This is exactly the same flaw of the gradients that Krivanek et al proposed in Radiance Caching for Efficient Global Illumination Computation, but was later corrected in the followup paper Improved Radiance Gradient Computation by approaching the problem the same way Greg Ward did in the original original Irradiance Gradients paper.
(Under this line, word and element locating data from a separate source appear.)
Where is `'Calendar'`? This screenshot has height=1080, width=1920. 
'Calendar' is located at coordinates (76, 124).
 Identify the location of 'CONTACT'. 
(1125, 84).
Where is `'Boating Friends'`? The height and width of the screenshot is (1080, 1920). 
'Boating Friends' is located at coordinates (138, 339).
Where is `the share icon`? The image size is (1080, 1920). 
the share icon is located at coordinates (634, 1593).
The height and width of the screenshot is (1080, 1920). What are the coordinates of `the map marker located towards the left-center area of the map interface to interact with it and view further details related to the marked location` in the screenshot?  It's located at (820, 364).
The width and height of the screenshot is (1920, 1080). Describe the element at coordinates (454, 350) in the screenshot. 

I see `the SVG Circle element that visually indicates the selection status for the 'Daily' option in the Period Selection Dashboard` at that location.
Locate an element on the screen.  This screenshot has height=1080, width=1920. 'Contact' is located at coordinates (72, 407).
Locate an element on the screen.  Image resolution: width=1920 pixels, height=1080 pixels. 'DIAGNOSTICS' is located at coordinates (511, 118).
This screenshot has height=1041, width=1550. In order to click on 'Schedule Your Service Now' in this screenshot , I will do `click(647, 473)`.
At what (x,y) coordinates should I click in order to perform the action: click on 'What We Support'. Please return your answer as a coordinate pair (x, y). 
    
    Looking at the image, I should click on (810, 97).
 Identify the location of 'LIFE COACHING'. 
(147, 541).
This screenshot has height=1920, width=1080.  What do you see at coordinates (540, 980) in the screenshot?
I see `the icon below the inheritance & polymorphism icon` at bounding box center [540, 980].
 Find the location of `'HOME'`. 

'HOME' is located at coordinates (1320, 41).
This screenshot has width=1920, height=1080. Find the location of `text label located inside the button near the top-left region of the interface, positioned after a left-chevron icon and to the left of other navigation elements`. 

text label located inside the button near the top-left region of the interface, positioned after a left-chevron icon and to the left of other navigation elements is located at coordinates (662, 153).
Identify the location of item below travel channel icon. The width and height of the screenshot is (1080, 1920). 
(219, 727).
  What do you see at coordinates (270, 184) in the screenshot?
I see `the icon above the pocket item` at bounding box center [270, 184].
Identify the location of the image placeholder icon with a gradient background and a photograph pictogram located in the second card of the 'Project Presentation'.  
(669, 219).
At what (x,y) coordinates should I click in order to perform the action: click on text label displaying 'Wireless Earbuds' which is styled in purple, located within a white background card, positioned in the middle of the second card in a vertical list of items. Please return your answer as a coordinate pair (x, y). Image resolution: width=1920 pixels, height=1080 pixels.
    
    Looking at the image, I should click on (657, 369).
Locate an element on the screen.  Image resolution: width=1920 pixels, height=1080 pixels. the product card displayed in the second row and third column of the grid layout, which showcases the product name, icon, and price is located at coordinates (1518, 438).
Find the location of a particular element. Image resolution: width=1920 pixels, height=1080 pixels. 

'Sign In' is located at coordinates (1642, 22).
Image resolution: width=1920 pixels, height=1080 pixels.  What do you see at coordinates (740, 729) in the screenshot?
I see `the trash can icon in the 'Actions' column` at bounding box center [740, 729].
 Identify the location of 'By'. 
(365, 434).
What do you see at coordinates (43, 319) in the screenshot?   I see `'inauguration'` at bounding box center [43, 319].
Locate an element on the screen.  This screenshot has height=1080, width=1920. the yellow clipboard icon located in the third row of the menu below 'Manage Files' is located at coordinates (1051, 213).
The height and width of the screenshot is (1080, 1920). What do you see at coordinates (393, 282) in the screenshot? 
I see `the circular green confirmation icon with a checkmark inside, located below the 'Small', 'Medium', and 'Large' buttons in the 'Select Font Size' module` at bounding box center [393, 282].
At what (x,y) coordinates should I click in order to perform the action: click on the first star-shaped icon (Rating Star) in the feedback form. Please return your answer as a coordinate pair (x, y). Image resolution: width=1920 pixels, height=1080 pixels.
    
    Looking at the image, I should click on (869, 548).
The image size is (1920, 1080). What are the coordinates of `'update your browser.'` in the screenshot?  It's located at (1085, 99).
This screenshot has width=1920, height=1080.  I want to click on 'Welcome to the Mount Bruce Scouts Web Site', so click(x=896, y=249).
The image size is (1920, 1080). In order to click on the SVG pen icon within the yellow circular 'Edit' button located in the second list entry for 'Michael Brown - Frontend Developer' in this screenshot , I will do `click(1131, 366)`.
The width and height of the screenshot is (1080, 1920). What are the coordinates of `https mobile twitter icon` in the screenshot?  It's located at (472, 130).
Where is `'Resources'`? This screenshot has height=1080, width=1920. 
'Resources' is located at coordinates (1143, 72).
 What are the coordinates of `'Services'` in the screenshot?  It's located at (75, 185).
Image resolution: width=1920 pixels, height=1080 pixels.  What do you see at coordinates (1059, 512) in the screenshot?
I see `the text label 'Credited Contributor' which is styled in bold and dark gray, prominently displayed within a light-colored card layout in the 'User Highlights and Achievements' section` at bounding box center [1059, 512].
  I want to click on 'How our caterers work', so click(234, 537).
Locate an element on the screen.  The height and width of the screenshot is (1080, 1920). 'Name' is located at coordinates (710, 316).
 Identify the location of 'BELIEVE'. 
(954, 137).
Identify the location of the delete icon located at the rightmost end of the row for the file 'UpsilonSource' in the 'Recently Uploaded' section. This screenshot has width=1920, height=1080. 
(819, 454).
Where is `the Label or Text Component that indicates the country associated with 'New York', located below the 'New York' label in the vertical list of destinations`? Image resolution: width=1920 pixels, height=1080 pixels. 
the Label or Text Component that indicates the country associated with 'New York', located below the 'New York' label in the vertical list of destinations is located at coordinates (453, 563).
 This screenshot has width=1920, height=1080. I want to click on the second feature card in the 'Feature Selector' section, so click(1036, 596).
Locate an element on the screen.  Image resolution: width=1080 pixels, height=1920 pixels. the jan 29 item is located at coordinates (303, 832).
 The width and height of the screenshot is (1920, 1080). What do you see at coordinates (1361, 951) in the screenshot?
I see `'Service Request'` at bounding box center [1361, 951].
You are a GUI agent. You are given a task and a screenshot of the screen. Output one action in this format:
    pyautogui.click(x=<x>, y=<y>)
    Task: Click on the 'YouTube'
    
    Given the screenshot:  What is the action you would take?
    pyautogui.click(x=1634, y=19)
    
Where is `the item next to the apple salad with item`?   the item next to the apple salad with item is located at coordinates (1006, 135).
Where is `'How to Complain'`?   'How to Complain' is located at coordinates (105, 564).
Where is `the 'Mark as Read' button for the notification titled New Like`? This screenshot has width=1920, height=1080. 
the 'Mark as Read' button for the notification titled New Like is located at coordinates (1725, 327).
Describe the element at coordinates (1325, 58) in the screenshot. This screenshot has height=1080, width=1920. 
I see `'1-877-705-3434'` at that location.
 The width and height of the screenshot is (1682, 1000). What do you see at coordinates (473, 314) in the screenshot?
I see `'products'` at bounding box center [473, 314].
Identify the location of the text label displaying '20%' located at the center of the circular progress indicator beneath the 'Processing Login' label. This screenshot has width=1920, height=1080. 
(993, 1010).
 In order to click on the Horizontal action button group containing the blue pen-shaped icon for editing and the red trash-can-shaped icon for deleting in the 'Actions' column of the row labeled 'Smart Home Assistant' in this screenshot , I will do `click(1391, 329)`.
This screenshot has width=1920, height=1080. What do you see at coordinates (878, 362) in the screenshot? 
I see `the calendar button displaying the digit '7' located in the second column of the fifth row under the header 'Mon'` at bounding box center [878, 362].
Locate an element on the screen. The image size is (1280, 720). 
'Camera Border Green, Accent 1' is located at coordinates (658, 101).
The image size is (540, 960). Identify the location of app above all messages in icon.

I then tried follow the same approach. The basic idea is to consider the cosine term invariant under translation so that only the area term needs to be differentiated, and to express the gradient of the cell area in terms of the marginal area changes between adjacent cells. The most important observation is that the motion of the boundary between cells is always determined by the closest sample, so this approach takes occlusion into account.

Unfortunately we cannot directly use Greg Ward's gradients, because they are closely tied to the stratified Montecarlo distribution and we are using a hemicube sampling distribution. However, we can still apply the same methodology to arrive to a formulation of the gradients that we can use in our setting.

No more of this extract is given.